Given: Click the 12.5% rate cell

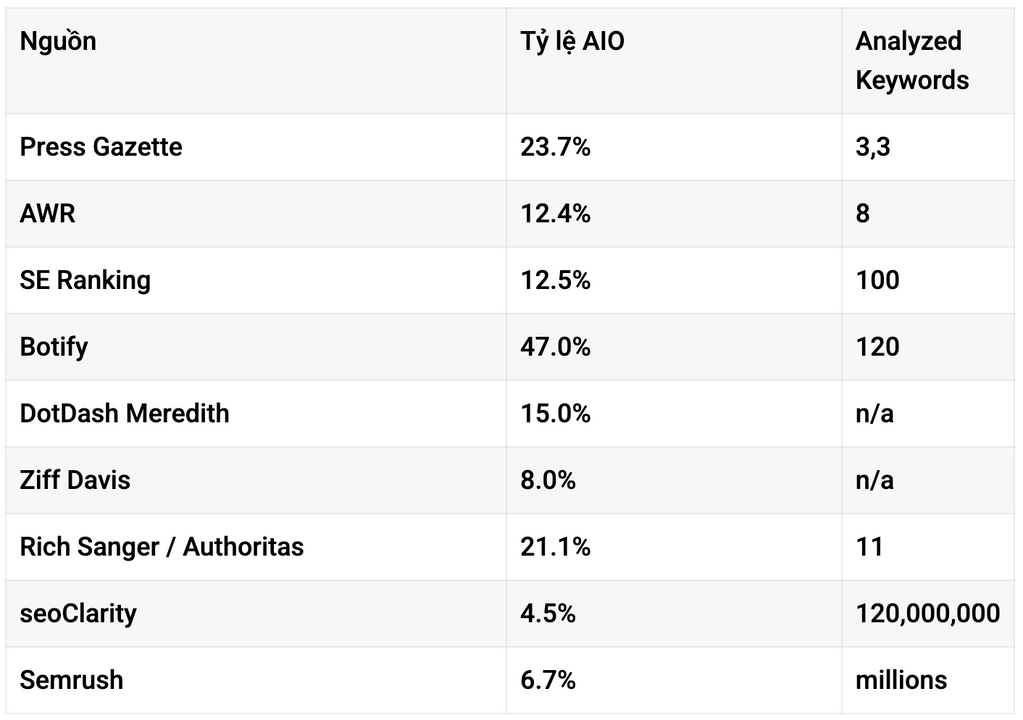Looking at the screenshot, I should point(555,280).
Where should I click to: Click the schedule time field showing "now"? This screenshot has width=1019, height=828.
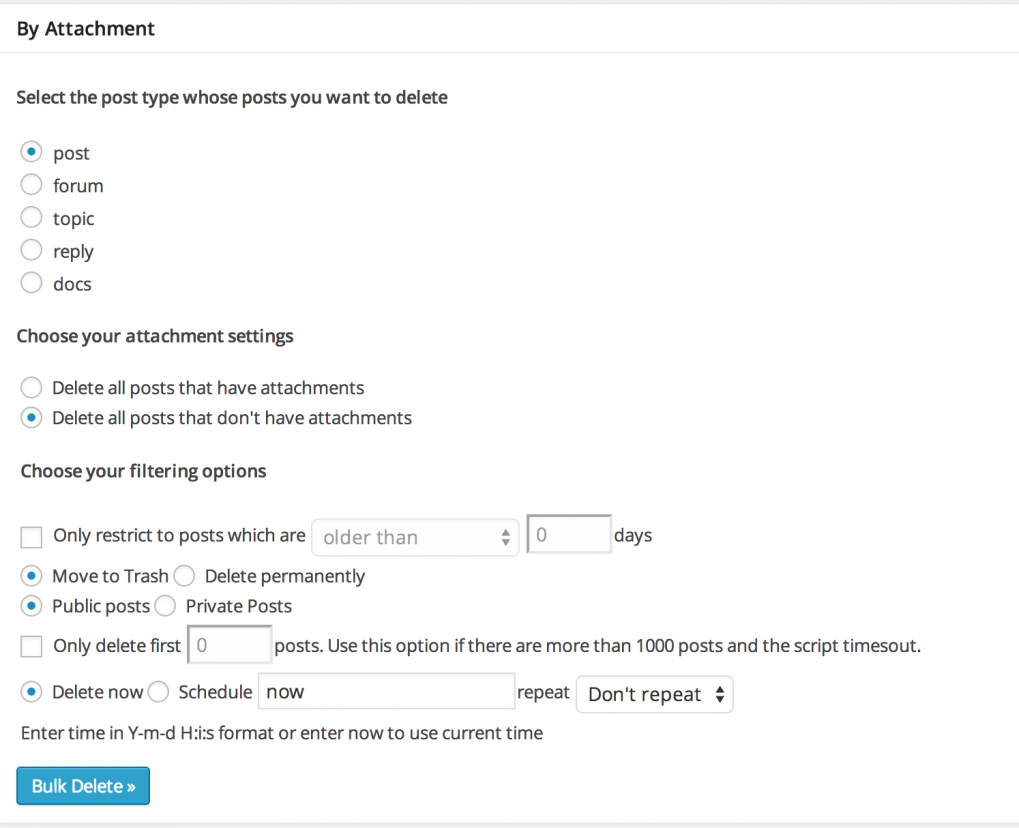pos(386,691)
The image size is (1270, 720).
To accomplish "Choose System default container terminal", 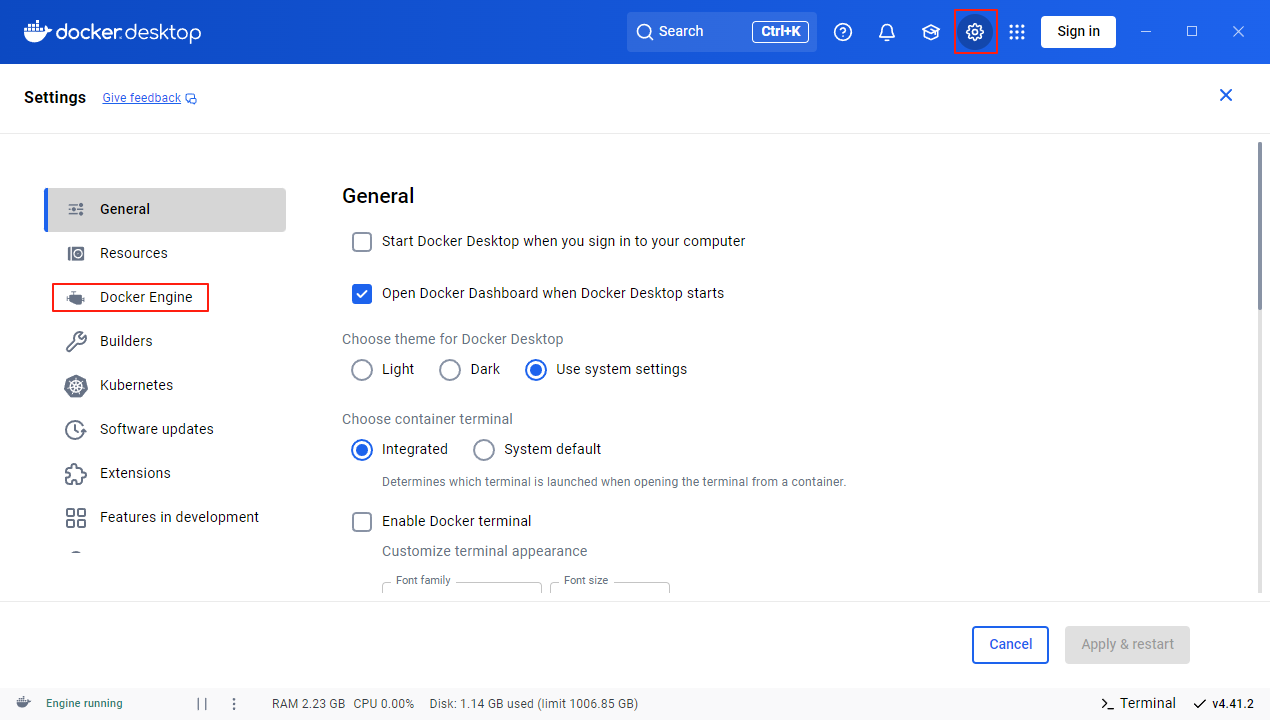I will point(484,450).
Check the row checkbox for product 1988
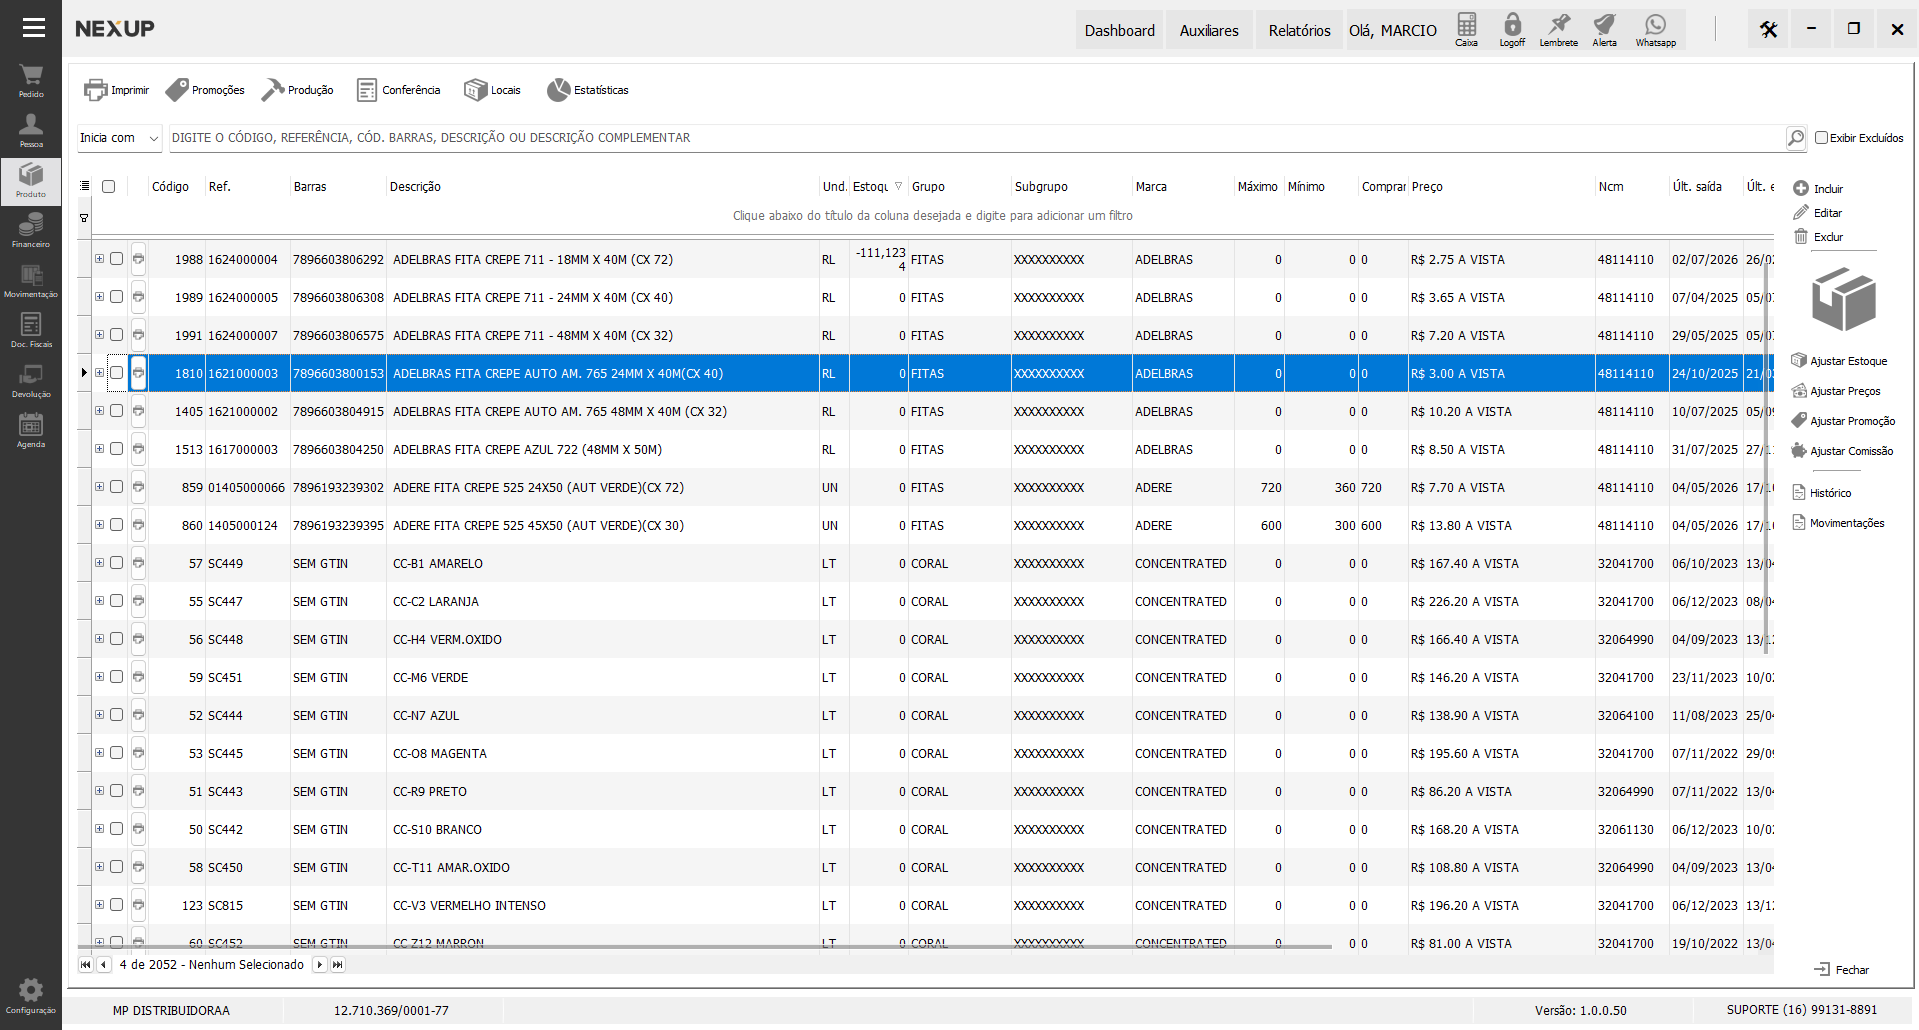The image size is (1919, 1030). [x=117, y=259]
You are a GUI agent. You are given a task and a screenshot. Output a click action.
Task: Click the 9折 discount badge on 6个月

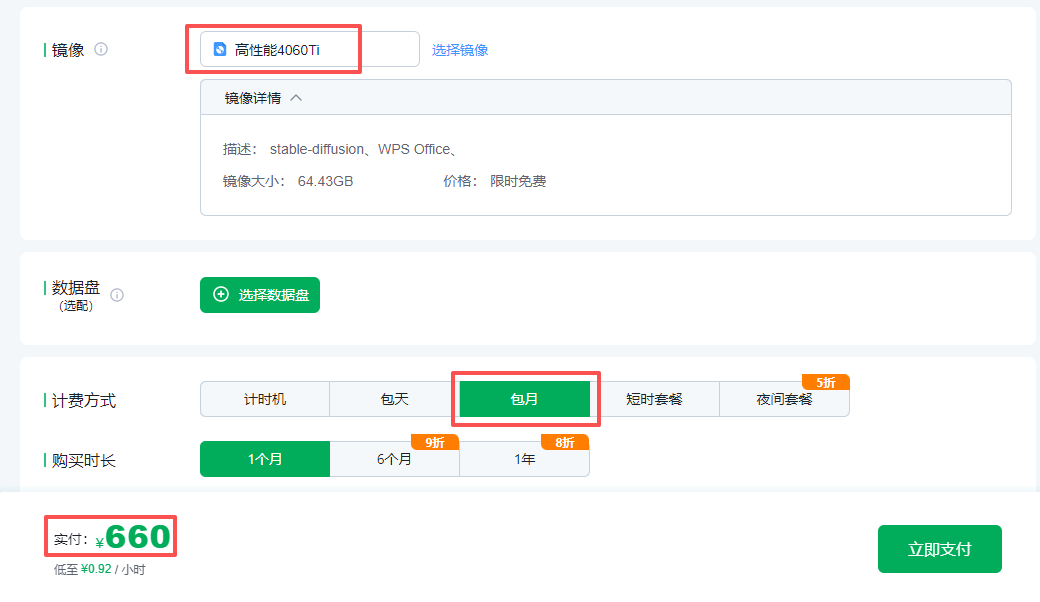434,441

▬▬▬▬▬▬

THE TASK. When you reach the line with "You are a GUI" in the entries above, start copying, and go on word for word to the last line; skip any picture.

RESULT BELOW.
You are a GUI agent. You are given a task and a screenshot. Output a click action.
Task: Click the 9折 discount badge on 6个月

434,441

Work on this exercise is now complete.